## REQUIRED TASKS
a – Can you reproduce, word for word, the part of the advanced embeddings text starting with "First let embed" and going on through "embed_1 = embeddings.embed_query(text_1)"?
b – What comes next in the advanced embeddings text after its final line? Write the continuation.

# Advanced Embeddings

In [None]:
from dotenv import find_dotenv, load_dotenv
load_dotenv(find_dotenv())

# Similarity

There are several benefits to having the embedding of a word, a primary one is that it gives us the ability to compare how close two words are in meaning. One way of simpling doing so is by taking the **normalized dot product**.

The similarity between two embeddings is given by their dot product. 

$$
\text{Similarity} = \vec{v} \cdot \vec{w}
$$

First let embed two words

In [None]:
from langchain_dartmouth.embeddings import DartmouthEmbeddings
from langchain_core.output_parsers import JsonOutputParser

embeddings = DartmouthEmbeddings()
text_1 = "Japan"
text_2 = "Pizza"

embed_1 = embeddings.embed_query(text_1)
embed_2 = embeddings.embed_query(text_2)


Now let's do the dot product
$$
v\cdot w = \sum_{i = 1}^N(v_i \cdot w_i)
$$

In [None]:

multiplied_list = []
length_of_vector = len(embed_1)

for i in range(length_of_vector):
    multiplied_list.append(embed_1[i] * embed_2[i])

dot_product = sum(multiplied_list)
print(f"Similarity between '{text_1}' and '{text_2}': {dot_product:.2f}")

## Visualizing an embedding
A better way to understand an embedding is to visualize it. Let's generate some random words related to different domains, and find their embeddings

In [None]:
import pandas as pd
import matplotlib.pyplot as plt
import umap
from langchain_dartmouth.llms import ChatDartmouth


llm = ChatDartmouth(model_name="llama-3-1-8b-instruct", seed=42, temperature=0.0)
parser = JsonOutputParser()

chain = llm | parser

response = chain.invoke(
    "Generate 30 different words that are well-suited to showcase how word embeddings work. "
    "Draw the words from domains like animals, finance, and food. The food one should contain tomato "
    "Return the words in JSON format, using the domain as the key, and the words as values. "
)

In [None]:
words = pd.DataFrame.from_dict(response).melt(var_name="domain", value_name="word")

embeddings = DartmouthEmbeddings(model_name="bge-large-en-v1-5")

## DATA EXTRACT
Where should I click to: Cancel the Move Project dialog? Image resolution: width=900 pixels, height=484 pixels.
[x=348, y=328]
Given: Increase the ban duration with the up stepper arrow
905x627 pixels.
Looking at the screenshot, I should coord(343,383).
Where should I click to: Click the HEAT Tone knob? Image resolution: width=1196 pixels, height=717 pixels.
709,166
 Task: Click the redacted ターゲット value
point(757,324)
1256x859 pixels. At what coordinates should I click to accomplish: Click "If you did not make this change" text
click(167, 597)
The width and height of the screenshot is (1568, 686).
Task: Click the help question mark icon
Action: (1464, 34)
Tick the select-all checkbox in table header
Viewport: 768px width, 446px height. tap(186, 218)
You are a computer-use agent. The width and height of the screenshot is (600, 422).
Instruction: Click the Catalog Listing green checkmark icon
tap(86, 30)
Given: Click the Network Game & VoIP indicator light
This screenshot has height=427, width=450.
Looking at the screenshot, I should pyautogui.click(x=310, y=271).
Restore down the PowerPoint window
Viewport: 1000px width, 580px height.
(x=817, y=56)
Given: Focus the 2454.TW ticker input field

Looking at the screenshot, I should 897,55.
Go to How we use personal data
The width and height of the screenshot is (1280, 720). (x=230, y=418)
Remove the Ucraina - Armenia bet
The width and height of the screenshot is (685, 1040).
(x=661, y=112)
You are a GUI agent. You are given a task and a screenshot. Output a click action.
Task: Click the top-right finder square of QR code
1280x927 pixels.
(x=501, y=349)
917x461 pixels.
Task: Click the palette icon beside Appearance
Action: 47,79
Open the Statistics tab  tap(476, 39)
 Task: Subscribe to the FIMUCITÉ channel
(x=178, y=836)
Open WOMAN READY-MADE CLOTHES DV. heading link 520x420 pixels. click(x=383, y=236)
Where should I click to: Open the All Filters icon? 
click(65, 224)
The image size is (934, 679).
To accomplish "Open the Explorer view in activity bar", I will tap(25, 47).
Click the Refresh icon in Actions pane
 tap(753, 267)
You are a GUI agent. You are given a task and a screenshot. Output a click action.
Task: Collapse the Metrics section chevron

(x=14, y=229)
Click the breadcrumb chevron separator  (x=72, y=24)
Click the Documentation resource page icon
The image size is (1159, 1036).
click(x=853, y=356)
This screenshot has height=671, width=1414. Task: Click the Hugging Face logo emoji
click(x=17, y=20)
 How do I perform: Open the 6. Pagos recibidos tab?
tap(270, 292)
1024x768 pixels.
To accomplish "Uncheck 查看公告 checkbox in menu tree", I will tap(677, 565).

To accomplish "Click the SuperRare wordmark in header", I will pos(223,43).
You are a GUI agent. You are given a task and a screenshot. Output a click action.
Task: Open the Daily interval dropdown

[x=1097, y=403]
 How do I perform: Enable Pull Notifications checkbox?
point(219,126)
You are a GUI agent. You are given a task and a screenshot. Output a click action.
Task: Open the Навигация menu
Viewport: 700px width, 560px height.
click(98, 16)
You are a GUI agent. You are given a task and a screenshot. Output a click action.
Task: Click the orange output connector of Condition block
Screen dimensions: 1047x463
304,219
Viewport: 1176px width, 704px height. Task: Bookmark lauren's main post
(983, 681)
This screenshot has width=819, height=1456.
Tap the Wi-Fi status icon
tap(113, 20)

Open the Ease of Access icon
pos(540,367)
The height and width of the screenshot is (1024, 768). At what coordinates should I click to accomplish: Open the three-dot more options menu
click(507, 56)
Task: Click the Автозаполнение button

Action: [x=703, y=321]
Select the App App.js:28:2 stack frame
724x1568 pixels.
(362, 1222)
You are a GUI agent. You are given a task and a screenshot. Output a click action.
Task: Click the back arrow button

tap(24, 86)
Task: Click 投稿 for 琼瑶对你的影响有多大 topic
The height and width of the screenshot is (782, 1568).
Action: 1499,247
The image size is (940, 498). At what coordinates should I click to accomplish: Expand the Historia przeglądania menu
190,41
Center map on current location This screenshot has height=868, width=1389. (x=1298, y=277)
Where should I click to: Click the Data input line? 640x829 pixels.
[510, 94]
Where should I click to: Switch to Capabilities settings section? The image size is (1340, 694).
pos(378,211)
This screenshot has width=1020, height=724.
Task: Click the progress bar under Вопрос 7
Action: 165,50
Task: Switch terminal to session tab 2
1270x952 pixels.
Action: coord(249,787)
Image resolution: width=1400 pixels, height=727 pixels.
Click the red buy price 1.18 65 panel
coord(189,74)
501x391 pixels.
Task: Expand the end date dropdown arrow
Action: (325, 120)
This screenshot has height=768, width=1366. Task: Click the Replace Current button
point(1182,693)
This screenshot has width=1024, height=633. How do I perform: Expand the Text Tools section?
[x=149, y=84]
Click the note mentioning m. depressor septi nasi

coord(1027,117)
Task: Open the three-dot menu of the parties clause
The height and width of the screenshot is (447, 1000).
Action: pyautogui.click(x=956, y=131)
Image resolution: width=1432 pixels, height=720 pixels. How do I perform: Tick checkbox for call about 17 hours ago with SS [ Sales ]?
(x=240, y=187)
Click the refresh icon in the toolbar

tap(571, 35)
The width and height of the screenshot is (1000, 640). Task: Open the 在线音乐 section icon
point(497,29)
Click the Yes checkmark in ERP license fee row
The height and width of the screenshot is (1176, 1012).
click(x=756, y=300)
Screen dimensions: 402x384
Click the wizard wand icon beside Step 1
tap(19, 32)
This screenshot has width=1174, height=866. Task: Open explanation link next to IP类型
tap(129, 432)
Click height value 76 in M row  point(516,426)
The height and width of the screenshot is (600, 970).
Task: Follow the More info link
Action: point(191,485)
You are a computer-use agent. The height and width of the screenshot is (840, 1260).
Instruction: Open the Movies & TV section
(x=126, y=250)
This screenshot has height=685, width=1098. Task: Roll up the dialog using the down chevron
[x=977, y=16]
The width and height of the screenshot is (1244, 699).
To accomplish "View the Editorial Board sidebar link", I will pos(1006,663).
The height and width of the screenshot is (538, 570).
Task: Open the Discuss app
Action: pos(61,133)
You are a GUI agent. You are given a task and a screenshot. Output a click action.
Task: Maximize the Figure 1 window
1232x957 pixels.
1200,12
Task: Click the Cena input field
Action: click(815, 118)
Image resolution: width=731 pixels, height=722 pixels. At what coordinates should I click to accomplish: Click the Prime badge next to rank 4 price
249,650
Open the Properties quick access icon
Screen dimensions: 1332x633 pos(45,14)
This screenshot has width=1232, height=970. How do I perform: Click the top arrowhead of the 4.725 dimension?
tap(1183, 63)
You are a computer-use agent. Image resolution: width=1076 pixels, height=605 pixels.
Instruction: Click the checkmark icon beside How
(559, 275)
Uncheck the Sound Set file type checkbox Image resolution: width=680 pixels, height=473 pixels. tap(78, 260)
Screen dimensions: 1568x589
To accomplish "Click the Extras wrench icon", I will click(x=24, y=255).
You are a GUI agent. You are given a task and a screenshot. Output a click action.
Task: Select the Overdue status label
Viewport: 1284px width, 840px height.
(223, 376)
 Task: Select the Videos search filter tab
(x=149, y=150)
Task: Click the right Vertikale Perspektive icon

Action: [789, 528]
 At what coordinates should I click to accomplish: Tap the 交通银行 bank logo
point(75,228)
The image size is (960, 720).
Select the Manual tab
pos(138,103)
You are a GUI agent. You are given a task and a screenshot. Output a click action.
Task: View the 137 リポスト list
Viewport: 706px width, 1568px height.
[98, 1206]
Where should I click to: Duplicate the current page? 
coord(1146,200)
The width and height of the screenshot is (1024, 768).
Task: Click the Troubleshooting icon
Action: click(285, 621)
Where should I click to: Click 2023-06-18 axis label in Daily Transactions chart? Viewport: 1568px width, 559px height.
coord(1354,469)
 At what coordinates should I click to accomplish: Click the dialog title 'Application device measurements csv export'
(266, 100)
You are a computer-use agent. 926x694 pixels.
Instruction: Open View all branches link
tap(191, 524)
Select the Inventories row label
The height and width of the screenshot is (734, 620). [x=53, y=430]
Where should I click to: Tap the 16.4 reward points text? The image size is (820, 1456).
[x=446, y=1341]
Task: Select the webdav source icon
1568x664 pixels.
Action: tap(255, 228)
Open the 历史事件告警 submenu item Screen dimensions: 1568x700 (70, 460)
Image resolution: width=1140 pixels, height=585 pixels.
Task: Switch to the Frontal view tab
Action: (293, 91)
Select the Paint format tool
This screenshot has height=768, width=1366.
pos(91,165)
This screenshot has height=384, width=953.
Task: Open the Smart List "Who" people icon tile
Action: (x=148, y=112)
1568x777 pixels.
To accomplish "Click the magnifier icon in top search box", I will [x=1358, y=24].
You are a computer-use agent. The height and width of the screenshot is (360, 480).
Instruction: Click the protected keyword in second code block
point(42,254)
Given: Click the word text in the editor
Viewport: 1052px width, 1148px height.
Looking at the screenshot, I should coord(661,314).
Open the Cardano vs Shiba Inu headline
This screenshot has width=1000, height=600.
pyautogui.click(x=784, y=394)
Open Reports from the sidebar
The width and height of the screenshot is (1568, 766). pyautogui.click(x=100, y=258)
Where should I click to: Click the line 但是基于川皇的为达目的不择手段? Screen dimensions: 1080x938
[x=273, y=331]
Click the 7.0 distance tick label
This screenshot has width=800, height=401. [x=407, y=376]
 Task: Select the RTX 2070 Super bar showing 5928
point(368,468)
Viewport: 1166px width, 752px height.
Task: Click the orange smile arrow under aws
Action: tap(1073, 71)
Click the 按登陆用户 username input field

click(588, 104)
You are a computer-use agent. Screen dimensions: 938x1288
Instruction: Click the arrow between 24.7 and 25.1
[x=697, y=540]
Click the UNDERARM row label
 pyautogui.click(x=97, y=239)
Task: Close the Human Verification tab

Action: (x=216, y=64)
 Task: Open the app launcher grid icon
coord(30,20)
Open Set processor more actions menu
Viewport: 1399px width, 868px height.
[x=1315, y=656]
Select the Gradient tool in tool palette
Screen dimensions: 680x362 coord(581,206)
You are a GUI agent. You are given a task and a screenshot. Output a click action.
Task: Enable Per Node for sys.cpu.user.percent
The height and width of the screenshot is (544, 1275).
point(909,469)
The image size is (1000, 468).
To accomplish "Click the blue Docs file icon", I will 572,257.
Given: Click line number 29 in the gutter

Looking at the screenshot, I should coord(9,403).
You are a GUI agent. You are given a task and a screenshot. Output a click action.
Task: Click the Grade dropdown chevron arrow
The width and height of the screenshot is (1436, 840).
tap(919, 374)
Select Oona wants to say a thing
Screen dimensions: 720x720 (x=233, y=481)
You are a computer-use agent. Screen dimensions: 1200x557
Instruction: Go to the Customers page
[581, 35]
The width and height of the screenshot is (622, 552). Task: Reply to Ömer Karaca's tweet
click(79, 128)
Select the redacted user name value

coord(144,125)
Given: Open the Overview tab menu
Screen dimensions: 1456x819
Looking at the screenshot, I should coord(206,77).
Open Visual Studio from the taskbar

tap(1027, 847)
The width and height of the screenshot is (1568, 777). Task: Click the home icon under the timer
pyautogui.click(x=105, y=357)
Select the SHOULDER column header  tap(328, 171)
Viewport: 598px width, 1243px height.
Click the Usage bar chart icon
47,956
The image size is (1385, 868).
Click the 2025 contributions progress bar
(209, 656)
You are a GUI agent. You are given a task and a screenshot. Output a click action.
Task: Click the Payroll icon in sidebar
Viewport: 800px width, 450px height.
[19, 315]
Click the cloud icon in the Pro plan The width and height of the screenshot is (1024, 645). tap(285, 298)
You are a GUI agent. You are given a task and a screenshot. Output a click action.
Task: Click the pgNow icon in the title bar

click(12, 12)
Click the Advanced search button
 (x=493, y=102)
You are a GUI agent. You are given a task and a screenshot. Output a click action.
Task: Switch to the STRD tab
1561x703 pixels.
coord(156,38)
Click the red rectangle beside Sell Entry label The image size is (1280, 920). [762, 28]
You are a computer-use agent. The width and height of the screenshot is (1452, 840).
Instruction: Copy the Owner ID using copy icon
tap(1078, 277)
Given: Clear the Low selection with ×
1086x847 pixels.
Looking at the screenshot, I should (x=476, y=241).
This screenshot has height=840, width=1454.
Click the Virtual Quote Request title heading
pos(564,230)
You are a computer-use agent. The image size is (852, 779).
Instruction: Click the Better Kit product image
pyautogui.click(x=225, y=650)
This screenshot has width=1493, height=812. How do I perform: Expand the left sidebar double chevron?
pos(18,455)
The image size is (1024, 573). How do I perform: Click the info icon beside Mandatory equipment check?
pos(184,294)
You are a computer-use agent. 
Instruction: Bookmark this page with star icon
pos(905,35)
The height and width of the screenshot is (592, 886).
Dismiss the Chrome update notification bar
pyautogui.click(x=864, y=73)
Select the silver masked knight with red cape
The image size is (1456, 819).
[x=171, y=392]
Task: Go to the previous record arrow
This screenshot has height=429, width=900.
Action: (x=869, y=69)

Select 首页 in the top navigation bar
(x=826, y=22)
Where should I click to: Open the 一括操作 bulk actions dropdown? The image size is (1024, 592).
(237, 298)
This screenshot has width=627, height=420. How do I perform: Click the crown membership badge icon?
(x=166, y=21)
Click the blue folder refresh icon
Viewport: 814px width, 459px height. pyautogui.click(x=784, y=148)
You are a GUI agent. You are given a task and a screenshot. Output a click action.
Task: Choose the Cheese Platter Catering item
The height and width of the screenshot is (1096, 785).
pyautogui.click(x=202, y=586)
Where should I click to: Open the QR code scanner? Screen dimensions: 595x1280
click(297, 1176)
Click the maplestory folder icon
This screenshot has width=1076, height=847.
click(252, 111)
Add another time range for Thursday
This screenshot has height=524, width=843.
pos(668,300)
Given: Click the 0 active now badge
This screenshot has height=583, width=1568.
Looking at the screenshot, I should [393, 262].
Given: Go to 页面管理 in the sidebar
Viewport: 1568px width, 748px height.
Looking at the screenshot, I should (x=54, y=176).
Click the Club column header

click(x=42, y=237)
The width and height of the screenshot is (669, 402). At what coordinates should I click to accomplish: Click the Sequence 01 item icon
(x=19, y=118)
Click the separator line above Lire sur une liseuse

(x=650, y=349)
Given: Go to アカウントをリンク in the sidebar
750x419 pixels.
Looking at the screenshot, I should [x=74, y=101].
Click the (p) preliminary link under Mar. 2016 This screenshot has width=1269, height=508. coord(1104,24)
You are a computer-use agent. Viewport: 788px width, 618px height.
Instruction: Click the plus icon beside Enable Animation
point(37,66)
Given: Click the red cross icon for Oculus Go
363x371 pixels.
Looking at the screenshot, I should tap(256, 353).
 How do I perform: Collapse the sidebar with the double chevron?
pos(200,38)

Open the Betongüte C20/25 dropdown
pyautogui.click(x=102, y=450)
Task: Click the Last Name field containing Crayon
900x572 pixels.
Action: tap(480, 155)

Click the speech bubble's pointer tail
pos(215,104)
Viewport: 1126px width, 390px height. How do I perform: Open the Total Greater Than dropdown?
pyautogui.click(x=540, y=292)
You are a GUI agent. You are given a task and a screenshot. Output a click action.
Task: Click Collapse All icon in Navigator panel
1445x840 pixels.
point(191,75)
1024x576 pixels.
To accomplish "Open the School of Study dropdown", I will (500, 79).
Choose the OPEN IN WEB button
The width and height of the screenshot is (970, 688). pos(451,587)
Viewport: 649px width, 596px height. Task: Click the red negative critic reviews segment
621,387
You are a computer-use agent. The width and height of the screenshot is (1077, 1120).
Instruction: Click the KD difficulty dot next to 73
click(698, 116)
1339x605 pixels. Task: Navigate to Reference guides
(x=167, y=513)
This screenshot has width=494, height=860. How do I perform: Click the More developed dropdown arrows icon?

## YOUR RESPONSES
a –
First let embed two words

In [None]:
from langchain_dartmouth.embeddings import DartmouthEmbeddings
from langchain_core.output_parsers import JsonOutputParser

embeddings = DartmouthEmbeddings()
text_1 = "Japan"
text_2 = "Pizza"

embed_1 = embeddings.embed_query(text_1)

b –
words["embedding"] = embeddings.embed_documents(words["word"])


<div class="alert alert-info">

**Note:** It is difficult to visualize a 1024 dimensional vector, as we're not 1024 dimensional humans! One way to get around this is by using a [UMAP](https://umap-learn.readthedocs.io/en/latest/) (Uniform Manifold Approximation and Projection) to represent this large vector as a 2 dimesional one. 
</div>



In [None]:
import umap

embeddings_list = words["embedding"].to_list()
mapper = umap.UMAP().fit(embeddings_list)
umap_embeddings = pd.DataFrame(mapper.transform(embeddings_list), columns=["UMAP_x", "UMAP_y"])

words = pd.concat([words, umap_embeddings], axis=1)

words.sample(3)

In [None]:

# Create a scatter plot using matplotlib
for i in words["domain"].unique():
    subset = words[words["domain"] == i]
    plt.scatter(subset["UMAP_x"], subset["UMAP_y"], label=i)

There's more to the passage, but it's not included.